Hosted by LocalTapiola Group, 5-6 September 2019, Helsinki, Finland
The Return of Volatility?
Distilling Answers from Complexity
Insurers have many worries in the present environment. Some are perennial concerns, such as finding reliable sources of yield, ensuring capital efficiency and managing shareholders and regulators. Other concerns are newer, such as heightened macroeconomic uncertainty and emerging risks, notably climate change.
Professor Bengt Holmström, 2016 Nobel Laureate in Economics, provided insights on key issues in the markets. He argued that debt was information insensitive, particularly when underpinned with safe collateral, and that its opacity is beneficial to its liquidity and resilience. This is not to say that risk in not hiding in the tail, but the reliance of debt on coarse—and often mechanical —ratings obviates the need for deeper price discovery and reduces the volatility that comes with greater transparency.

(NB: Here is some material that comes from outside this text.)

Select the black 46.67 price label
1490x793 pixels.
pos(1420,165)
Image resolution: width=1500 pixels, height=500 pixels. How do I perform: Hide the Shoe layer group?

This is why, in a crisis, a ‘bad bank’ solution makes sense. It effectively reduces transparency and allows the debt time to be worked out. Professor Holmström cautioned that greater transparency – a key push today – implies less liquidity.
Today there is a global shortage of safe assets or collateral. This is attributable to damage from the last financial crisis, hoarding of reserve assets (largely US dollar assets) by many parties, demographics, the growth of intangible assets in the form of new technologies, and large amounts of share buybacks. According to Professor Holmström, resolving this is a prerequisite to fixing the conundrum of low-interest rates, low inflation, low unemployment and low investment. Central banks have a role to play given the size of their balance sheets, but it is also important to explore other avenues, such as harnessing fiscal policy for more infrastructure investments, introducing new safe assets such as the IMF’s SDRs and finding new private substitutes.
Insurers’ challenges support Professor Holmström’s assessment. A crash may not be imminent, but there was general agreement that low-interest rates and the challenges associated with them would continue. With 30% of bonds yielding negative returns, negative interest rates in the U.S. in the future may not sound so far-fetched.
Participants largely agreed that escalating trade tensions would lead to slowdowns and recessions, declining inflation expectations and a further drop in bond yields. In this environment, the consensus was that while monetary policy was loosening, the unconventional methods that worked in 2008 would lose their effectiveness. Fiscal expansion is the next possible frontier, which may also help meet the demand for safe longer-dated assets.
The proposed solutions, however – namely, more monetary and possible easing – have an often unappreciated and significant impact on the two key pillars of the savings landscape: the insurance industry and pensions, which have seen liabilities rise and returns fall inexorably. These segments are critical to sustaining corporate and sovereign bond markets, a key part of the global financial infrastructure. Policymakers, however, are more focused on banks, businesses and consumers. This environment is corrosive to the insurance business model and to global savings, and over time, it will be detrimental to global investment and financial stability as well.
Insurer action on climate change and ESG
Longer-term, other key risks need to be managed, notably climate change and other Environmental, Social and Governance (ESG) concerns. Much attention has already been devoted to these new dimensions, but the CIOs in attendance were on this occasion focused on how to integrate them into their portfolios, as well as the role of regulators and policymakers.
Twenty percent of the insurance companies that The Geneva Association’s members represent see climate change as a strategic issue with implications for both sides of the balance sheet. For the remaining GA member companies, their focus thus far has been on sustainability and corporate social responsibility.
Participants expressed challenges in implementation. A holistic approach that links both sides of the balance sheet is a stiff undertaking, particularly when historical data on climate change does not offer much insight, and anticipated outcomes – though uniform in qualitative assessment – lack precision.
The infrastructure needed to effect change is slow in coming. The required common standards and data sources are lagging. Work is happening – the Bank of England’s recent climate risk scenarios aimed at insurers are a good example of attempts toward a common framework – but the industry still needs collaboration and buy-in at the top level.
There are opportunities for those willing to put in the effort. Addressing climate change does not mean reducing returns but rather opening up new investment avenues. Infrastructure is an area of fast-growing interest, given the long duration, significant scale and confluence with the interests of governments around the world. Here, the role of policymakers in supporting and de-risking long-term investments is critical, through mechanisms such as regulatory reform and growth-friendly policies.
Participation in The Geneva Association’s Conference of Chief Investment Officers is by invitation only.